"fetch the archive" play from tripleo-transfer is not reliable for huge files
Affects | Status | Importance | Assigned to | Milestone | |
---|---|---|---|---|---|
tripleo |
Triaged
|
High
|
Jose Luis Franco |
Bug Description
Upstream bug based on https:/
During FFU Queens -> Train upgrade of tripleo deployment with separate Database control role customer faced a situation when command [1] failed because of timeout. When we analyzed python logs it turned out that "fetch the archive" play was initiated, but was in progress after few hours.

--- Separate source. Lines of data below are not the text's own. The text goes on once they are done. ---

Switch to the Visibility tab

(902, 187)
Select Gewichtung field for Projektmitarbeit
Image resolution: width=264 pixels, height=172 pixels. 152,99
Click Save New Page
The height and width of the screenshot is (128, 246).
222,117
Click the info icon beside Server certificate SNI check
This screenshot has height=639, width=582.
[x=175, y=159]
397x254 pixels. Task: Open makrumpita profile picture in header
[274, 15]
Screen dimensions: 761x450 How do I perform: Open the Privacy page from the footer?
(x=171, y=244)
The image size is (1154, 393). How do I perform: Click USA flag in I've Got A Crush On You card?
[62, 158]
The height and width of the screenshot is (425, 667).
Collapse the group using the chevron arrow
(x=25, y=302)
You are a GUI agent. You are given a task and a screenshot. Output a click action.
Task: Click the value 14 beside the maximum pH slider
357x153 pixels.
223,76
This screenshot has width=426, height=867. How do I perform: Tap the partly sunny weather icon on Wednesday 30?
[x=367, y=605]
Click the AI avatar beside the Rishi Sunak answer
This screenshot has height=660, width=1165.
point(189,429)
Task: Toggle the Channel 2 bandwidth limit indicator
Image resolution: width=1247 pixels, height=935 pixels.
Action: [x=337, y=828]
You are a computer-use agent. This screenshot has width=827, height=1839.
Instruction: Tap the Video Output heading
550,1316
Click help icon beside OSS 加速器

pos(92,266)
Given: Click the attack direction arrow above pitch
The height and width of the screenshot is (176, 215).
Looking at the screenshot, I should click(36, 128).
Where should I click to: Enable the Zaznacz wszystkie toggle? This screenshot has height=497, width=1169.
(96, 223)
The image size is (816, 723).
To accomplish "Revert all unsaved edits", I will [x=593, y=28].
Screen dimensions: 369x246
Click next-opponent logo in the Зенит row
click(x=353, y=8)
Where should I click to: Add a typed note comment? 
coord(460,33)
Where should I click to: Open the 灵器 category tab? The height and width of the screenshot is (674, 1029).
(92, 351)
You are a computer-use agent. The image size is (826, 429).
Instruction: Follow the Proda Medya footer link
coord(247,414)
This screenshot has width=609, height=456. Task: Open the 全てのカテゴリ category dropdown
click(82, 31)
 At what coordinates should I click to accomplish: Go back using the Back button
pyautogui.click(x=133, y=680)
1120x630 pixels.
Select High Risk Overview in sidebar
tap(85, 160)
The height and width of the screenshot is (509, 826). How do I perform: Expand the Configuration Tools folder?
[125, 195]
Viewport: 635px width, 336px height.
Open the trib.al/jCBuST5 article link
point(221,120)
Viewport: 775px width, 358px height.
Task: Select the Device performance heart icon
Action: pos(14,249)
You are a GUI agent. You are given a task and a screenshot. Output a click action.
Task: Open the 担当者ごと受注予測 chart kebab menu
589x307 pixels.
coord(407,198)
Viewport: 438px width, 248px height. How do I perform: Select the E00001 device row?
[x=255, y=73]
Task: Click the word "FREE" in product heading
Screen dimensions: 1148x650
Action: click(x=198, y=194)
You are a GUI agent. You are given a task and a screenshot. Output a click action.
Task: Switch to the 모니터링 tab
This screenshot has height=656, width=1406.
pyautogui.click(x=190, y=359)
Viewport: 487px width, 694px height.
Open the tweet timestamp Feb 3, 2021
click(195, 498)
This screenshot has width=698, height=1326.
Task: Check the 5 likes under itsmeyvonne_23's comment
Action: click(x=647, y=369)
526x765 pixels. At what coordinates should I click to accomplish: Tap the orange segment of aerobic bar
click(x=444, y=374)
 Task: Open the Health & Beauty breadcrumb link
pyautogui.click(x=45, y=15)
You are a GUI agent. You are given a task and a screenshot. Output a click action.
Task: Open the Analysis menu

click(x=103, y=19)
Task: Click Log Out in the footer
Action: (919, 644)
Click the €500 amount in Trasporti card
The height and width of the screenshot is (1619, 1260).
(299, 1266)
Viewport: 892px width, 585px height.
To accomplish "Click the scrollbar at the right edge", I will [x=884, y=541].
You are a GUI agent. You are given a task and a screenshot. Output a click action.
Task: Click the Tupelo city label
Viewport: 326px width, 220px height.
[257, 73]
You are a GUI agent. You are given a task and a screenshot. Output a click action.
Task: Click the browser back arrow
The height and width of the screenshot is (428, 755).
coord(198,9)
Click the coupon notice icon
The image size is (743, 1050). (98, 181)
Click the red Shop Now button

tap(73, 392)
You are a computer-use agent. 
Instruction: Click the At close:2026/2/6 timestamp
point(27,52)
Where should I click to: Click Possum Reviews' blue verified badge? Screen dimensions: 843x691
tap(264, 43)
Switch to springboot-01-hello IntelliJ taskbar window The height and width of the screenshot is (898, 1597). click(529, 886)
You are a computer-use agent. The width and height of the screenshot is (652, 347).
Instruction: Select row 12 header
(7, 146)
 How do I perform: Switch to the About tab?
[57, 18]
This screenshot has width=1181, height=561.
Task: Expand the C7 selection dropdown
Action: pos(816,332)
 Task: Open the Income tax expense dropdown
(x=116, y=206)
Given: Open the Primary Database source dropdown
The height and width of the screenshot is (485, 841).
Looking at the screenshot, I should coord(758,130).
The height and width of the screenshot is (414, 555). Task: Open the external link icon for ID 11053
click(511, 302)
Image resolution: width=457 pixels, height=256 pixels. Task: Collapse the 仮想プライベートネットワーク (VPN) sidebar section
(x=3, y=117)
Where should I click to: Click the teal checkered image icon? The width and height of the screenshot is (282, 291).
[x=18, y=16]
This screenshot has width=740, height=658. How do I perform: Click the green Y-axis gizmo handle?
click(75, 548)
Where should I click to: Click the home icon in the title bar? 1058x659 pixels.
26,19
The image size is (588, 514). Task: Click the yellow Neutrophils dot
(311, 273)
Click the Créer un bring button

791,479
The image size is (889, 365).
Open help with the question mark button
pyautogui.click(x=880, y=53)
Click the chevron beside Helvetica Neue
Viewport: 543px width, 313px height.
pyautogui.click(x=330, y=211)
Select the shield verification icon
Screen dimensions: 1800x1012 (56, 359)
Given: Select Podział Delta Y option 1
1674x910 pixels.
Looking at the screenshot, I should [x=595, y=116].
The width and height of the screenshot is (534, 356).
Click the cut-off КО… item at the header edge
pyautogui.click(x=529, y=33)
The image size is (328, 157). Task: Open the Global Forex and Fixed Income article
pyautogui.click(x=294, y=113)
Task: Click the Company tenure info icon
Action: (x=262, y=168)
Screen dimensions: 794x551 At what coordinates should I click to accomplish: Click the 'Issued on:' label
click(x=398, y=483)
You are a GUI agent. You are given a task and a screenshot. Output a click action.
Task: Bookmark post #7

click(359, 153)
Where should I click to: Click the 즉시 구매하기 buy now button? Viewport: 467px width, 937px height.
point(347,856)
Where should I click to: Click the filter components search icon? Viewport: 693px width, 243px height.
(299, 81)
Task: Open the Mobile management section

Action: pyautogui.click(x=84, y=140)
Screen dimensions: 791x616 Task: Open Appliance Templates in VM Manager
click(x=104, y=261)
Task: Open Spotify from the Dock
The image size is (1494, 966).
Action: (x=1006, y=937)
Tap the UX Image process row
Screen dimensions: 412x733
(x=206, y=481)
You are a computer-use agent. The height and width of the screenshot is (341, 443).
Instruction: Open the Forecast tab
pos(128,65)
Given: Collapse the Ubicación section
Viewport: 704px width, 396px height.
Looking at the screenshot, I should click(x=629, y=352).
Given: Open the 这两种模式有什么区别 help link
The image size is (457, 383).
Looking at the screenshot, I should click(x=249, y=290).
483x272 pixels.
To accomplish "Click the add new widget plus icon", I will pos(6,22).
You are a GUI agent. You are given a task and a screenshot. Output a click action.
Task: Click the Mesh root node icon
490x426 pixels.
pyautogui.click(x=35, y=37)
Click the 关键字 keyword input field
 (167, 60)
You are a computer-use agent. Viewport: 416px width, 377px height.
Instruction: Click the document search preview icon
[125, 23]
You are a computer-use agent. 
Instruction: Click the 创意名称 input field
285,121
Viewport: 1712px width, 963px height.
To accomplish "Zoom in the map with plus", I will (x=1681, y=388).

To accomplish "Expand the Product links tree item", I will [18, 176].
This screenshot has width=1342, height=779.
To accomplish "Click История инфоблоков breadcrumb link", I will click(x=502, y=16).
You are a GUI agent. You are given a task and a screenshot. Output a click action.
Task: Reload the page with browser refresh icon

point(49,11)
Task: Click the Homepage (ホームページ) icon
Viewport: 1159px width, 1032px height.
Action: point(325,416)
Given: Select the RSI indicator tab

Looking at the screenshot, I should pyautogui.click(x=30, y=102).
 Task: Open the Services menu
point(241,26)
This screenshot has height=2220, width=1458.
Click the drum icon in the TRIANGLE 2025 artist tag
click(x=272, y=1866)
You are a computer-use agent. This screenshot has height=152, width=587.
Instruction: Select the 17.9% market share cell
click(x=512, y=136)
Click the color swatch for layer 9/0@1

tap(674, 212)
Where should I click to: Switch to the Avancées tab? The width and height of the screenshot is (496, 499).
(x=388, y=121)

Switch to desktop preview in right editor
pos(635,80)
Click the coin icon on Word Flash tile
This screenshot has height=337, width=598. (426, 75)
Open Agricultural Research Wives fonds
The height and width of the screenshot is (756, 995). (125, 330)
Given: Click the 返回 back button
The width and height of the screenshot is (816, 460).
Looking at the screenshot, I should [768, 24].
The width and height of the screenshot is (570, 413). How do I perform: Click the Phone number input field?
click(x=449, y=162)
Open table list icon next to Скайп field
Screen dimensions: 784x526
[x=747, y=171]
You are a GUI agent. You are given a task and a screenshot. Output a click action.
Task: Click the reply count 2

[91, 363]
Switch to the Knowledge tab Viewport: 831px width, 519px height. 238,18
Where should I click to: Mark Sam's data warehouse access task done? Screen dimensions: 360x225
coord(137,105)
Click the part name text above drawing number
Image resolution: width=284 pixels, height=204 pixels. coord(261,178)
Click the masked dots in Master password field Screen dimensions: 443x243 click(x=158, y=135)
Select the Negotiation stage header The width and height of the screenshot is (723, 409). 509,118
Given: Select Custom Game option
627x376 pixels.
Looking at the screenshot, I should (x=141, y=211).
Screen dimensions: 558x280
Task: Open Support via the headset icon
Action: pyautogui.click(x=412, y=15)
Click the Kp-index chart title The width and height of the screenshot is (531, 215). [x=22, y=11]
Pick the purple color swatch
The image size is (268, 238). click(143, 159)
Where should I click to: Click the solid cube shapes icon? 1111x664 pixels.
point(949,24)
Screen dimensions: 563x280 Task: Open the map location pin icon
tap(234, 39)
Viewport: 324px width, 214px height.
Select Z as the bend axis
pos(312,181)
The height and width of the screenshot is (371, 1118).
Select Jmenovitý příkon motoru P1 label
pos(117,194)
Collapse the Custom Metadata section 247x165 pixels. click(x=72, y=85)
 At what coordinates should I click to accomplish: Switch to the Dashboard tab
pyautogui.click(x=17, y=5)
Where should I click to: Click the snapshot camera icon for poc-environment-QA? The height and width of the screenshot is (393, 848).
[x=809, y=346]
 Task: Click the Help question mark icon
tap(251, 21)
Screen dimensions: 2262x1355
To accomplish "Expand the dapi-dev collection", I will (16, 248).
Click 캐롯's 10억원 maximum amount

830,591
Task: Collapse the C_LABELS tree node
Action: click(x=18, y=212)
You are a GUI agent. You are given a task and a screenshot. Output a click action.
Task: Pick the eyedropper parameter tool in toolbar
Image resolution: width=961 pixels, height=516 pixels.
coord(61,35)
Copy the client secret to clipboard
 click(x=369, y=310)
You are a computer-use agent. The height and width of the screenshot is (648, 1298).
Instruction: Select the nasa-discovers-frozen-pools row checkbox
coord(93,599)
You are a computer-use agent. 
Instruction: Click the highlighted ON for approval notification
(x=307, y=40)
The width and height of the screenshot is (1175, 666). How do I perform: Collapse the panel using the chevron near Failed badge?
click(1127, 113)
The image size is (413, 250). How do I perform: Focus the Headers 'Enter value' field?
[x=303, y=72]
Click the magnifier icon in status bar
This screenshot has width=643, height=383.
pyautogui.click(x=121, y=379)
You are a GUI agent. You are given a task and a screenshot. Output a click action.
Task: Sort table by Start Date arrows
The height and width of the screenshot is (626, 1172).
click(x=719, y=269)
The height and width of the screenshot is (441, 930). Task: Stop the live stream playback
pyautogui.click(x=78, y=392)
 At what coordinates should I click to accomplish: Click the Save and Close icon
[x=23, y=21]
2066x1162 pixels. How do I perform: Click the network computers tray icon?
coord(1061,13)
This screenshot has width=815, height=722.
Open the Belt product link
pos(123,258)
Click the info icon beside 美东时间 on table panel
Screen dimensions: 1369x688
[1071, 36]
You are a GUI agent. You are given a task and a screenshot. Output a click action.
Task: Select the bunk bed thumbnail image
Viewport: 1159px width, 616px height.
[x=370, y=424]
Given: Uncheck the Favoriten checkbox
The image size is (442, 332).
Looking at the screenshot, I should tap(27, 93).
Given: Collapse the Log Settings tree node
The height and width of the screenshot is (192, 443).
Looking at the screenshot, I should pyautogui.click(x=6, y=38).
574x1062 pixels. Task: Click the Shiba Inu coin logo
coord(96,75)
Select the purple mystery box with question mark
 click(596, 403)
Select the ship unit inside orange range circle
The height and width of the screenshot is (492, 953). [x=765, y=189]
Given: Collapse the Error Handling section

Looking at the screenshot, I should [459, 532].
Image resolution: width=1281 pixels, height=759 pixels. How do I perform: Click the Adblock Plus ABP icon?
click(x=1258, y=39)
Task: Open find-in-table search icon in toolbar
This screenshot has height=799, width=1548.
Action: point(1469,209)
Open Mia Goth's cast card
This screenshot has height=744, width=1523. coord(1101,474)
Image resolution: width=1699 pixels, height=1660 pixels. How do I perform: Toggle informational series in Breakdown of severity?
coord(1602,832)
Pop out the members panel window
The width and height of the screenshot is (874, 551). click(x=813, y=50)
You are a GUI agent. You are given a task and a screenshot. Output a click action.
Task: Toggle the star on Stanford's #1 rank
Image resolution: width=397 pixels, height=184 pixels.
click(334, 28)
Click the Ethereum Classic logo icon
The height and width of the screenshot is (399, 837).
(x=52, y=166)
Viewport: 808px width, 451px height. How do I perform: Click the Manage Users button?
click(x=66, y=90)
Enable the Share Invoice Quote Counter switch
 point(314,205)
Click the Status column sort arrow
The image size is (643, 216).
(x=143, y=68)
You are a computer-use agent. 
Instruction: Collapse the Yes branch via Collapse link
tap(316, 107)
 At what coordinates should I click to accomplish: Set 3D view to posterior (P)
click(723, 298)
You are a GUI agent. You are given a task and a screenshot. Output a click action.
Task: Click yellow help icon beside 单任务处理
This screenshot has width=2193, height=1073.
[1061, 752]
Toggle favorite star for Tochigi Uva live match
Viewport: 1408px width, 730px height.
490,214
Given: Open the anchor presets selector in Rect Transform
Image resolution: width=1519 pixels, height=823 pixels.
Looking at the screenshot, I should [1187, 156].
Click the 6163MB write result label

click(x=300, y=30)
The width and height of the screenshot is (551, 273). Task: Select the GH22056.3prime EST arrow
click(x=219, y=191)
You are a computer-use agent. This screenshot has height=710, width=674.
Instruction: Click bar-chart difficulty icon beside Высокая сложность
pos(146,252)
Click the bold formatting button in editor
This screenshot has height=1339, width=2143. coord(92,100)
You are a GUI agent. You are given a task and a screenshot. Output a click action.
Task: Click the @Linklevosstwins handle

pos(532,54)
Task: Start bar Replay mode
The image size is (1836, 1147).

On director node we saw active ansible-playbook process that used ~2GB of RAM, but wasn't actually doing anything. Our first assumption was that DB archive is too big, but it was only ~7.2GB and there were a lot of space on controller node and director node.
It looks like it is known to some extend that fetch plays use different mechanisms and create extra load when "become" parameter is used.
[1]
"openstack overcloud external-upgrade run --stack overcloud --tags system_
Changed in tripleo: | |
importance: | Undecided → High |
milestone: | none → wallaby-2 |
Changed in tripleo: | |
milestone: | wallaby-2 → wallaby-3 |
Changed in tripleo: | |
milestone: | wallaby-3 → wallaby-rc1 |
Changed in tripleo: | |
milestone: | wallaby-rc1 → xena-1 |
Changed in tripleo: | |
milestone: | xena-1 → xena-2 |
Changed in tripleo: | |
milestone: | xena-2 → xena-3 |
This issue was fixed in the openstack/ tripleo- ansible 2.2.0 release.